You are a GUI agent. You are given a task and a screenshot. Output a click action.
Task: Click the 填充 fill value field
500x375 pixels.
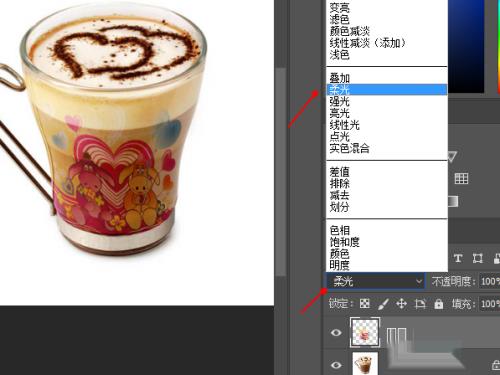(489, 304)
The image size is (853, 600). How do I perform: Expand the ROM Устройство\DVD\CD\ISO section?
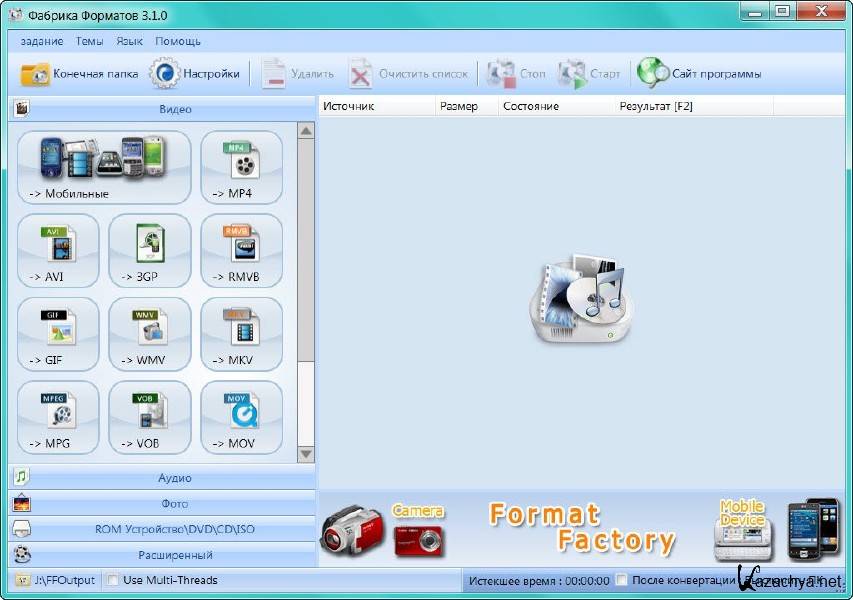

## [WORK REQUEST]
Return the material word for word. Pictures are not part of the copy.

## [TASK ANSWER]
You are a GUI agent. You are given a task and a screenshot. Output a click action.
Task: Click the 填充 fill value field
500x375 pixels.
(489, 304)
The image size is (853, 600). How do I perform: Expand the ROM Устройство\DVD\CD\ISO section?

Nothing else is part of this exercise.